(TASK DATA begins)

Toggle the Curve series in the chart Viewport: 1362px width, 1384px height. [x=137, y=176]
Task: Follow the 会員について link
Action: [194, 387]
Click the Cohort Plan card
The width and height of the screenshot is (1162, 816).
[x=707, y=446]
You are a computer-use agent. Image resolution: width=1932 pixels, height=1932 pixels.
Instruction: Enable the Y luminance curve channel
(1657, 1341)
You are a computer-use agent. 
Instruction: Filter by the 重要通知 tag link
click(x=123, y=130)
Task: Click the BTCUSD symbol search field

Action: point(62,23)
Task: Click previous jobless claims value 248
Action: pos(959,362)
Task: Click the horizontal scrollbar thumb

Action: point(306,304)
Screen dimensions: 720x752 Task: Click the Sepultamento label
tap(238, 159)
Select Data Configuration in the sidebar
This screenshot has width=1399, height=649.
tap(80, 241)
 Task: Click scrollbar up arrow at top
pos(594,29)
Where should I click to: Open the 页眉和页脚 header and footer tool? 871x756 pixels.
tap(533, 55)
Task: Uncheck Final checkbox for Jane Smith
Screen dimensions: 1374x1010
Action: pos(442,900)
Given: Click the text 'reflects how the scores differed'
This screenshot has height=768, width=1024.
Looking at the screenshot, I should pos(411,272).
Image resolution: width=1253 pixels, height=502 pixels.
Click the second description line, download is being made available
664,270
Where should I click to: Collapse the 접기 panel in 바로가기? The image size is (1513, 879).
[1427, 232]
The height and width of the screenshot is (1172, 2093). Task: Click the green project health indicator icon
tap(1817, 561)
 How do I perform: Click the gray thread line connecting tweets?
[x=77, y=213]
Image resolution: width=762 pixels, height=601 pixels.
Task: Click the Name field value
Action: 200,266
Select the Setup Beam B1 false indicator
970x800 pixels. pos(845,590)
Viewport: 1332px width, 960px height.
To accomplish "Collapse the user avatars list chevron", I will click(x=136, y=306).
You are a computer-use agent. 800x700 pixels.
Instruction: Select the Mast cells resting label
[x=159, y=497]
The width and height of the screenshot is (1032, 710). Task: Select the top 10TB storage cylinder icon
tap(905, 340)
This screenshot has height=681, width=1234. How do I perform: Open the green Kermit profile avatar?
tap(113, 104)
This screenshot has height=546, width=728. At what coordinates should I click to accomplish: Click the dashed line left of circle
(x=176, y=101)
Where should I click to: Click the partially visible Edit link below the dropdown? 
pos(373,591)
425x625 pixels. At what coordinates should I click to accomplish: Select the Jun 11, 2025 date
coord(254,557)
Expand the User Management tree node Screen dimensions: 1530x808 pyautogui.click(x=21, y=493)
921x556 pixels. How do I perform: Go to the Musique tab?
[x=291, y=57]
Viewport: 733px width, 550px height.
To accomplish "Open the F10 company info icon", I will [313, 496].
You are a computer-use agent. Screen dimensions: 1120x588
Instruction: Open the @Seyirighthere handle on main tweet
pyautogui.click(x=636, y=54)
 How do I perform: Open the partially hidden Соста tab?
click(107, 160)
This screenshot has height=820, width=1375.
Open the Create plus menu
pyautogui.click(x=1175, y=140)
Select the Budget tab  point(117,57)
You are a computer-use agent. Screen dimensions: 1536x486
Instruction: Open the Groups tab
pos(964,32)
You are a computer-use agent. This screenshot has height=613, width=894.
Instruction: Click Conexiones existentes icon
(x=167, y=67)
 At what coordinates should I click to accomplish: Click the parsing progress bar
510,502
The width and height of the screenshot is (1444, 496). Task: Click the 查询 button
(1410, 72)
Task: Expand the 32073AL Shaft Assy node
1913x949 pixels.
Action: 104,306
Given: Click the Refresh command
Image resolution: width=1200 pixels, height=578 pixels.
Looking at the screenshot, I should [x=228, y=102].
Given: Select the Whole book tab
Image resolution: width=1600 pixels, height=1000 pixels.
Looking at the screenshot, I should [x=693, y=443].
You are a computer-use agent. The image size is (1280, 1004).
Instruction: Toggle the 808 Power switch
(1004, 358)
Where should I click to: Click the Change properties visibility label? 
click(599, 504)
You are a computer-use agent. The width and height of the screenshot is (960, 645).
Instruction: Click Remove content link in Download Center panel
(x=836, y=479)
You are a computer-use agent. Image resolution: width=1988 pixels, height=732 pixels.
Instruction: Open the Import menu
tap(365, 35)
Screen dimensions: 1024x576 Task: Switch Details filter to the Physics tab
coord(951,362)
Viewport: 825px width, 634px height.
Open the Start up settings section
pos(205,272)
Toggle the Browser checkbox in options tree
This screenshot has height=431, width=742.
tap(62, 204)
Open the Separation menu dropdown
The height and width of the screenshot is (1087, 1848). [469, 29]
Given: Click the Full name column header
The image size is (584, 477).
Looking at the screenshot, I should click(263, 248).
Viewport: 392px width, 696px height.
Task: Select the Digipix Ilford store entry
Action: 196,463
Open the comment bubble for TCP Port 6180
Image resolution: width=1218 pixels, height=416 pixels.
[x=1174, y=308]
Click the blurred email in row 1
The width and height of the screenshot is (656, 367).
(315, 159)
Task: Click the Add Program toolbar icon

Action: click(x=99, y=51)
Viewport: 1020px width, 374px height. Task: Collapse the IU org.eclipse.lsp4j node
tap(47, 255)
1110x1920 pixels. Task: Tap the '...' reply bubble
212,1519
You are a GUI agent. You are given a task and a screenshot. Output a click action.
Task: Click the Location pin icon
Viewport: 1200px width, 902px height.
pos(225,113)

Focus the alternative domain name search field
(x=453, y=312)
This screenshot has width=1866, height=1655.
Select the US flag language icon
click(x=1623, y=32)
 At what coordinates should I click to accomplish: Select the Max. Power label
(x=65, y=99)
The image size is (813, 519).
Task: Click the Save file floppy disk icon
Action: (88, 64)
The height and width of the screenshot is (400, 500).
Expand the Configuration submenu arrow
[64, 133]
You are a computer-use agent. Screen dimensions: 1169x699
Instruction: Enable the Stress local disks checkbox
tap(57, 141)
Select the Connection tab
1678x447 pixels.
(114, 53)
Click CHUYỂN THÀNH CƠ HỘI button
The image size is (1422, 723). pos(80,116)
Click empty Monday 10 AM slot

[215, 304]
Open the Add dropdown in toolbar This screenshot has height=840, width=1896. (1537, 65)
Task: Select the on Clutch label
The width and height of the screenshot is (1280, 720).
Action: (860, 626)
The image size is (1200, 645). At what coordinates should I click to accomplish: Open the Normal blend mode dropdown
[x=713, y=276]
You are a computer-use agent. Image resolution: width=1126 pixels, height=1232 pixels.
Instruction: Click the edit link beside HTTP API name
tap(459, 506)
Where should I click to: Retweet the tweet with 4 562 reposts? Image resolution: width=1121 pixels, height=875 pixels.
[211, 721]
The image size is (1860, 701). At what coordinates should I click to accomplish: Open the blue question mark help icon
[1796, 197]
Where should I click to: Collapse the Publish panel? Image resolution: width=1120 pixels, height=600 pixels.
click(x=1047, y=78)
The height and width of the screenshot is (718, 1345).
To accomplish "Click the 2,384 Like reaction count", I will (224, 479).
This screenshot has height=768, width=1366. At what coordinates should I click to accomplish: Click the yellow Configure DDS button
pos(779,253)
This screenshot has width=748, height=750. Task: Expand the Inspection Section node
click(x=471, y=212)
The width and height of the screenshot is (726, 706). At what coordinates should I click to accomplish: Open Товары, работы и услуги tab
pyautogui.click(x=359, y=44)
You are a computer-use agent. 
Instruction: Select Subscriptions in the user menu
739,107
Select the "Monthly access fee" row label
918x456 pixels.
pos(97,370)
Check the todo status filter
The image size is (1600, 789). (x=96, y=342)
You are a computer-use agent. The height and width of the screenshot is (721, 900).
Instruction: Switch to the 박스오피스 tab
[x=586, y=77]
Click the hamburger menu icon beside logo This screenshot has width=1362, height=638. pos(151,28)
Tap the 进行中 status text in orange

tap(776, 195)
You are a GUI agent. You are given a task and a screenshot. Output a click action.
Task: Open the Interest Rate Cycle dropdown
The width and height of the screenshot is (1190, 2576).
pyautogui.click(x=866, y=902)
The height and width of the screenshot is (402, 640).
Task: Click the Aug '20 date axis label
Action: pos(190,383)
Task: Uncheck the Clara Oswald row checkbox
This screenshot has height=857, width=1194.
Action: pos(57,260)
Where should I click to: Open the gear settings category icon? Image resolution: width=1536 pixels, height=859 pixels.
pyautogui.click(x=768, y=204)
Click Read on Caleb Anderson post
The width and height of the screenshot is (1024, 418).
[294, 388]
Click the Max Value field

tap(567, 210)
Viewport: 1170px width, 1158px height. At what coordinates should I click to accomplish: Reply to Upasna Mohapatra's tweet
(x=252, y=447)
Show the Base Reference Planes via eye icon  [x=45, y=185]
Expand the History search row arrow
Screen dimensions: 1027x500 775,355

(TASK DATA ends)

## PROBLEM STATEMENT
Begin at the line that has "Instruction: Open the @Seyirighthere" in the entries above; stop after the line that has "You are a computer-use agent. This". Transcribe exactly those lines and no others.

## YOUR RESPONSE
Instruction: Open the @Seyirighthere handle on main tweet
pyautogui.click(x=636, y=54)
 How do I perform: Open the partially hidden Соста tab?
click(107, 160)
This screenshot has height=820, width=1375.
Open the Create plus menu
pyautogui.click(x=1175, y=140)
Select the Budget tab  point(117,57)
You are a computer-use agent. Screen dimensions: 1536x486
Instruction: Open the Groups tab
pos(964,32)
You are a computer-use agent. This screenshot has height=613, width=894.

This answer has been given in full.